**Stated exercise**
Return the stretch of the listing below from the line that contains "wondered [842, 1176]" through the line that contains "may (296, 310)", copied line for line and unchanged.

● ● ● ● ●

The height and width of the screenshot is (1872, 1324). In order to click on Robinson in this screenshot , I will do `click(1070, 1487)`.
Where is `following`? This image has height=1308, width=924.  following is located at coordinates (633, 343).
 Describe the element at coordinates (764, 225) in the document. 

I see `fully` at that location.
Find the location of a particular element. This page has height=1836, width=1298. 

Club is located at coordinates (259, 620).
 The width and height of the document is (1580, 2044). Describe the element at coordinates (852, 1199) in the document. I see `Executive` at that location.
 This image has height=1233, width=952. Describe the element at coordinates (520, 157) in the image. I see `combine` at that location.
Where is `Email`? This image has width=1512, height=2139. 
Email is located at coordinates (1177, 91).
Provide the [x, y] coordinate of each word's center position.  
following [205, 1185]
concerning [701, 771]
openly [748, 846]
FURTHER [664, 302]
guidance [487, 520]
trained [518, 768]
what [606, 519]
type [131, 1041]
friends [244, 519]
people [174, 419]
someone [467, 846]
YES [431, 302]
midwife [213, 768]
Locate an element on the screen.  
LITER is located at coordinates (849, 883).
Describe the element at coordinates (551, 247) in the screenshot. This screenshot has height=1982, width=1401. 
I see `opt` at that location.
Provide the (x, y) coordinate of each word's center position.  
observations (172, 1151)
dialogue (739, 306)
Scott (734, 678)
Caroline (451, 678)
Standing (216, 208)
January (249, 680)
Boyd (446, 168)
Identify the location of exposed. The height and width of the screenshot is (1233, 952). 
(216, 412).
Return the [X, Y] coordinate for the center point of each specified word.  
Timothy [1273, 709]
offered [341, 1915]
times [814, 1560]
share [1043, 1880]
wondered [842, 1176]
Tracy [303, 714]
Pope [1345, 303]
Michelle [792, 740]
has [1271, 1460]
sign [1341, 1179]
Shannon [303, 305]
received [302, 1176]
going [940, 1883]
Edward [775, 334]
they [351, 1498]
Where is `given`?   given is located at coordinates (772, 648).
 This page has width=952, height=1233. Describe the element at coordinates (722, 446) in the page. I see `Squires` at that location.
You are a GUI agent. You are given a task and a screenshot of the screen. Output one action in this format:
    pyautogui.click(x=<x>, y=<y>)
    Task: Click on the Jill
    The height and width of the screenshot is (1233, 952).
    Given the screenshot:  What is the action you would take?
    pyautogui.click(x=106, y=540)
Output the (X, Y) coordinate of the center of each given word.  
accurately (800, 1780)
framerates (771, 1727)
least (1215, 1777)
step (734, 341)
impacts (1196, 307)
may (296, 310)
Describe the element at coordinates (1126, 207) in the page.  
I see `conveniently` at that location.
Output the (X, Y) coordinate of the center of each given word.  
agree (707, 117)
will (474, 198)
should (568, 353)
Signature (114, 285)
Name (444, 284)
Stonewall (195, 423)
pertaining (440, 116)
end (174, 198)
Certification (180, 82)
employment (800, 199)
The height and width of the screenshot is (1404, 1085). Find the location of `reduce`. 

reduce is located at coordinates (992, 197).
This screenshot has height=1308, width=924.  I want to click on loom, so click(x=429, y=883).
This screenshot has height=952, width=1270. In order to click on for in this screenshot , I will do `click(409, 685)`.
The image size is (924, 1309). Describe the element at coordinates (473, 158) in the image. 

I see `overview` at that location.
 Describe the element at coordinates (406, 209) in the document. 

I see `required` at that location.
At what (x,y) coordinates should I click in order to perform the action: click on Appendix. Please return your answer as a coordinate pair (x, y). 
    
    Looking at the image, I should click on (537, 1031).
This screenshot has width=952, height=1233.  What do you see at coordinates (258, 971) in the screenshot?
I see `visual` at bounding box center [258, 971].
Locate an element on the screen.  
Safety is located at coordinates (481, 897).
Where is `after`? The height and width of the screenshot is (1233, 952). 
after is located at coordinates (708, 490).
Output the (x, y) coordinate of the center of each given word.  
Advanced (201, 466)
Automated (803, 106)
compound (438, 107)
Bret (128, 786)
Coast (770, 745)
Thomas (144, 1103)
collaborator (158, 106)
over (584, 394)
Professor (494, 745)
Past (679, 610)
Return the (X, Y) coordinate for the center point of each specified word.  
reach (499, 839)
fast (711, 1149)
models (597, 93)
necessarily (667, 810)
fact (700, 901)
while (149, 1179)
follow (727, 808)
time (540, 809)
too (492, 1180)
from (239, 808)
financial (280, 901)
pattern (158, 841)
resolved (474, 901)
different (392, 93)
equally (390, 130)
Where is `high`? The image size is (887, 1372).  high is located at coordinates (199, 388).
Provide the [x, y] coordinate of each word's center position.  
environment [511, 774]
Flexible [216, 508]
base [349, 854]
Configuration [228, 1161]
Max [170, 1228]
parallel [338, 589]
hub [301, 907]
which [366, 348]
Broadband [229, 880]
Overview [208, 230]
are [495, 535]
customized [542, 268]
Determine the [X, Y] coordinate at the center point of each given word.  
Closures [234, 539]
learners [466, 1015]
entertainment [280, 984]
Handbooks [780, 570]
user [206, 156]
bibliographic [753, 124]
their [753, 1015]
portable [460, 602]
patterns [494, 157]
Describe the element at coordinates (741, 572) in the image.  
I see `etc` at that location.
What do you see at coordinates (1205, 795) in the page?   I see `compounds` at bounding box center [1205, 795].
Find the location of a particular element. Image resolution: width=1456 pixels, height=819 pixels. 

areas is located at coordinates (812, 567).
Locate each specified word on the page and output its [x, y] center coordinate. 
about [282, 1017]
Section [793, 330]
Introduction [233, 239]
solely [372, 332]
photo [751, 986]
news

● ● ● ● ●

**Answer to this task**
wondered [842, 1176]
Tracy [303, 714]
Pope [1345, 303]
Michelle [792, 740]
has [1271, 1460]
sign [1341, 1179]
Shannon [303, 305]
received [302, 1176]
going [940, 1883]
Edward [775, 334]
they [351, 1498]
Where is `given`?   given is located at coordinates (772, 648).
 This page has width=952, height=1233. Describe the element at coordinates (722, 446) in the page. I see `Squires` at that location.
You are a GUI agent. You are given a task and a screenshot of the screen. Output one action in this format:
    pyautogui.click(x=<x>, y=<y>)
    Task: Click on the Jill
    The height and width of the screenshot is (1233, 952).
    Given the screenshot:  What is the action you would take?
    pyautogui.click(x=106, y=540)
Output the (X, Y) coordinate of the center of each given word.  
accurately (800, 1780)
framerates (771, 1727)
least (1215, 1777)
step (734, 341)
impacts (1196, 307)
may (296, 310)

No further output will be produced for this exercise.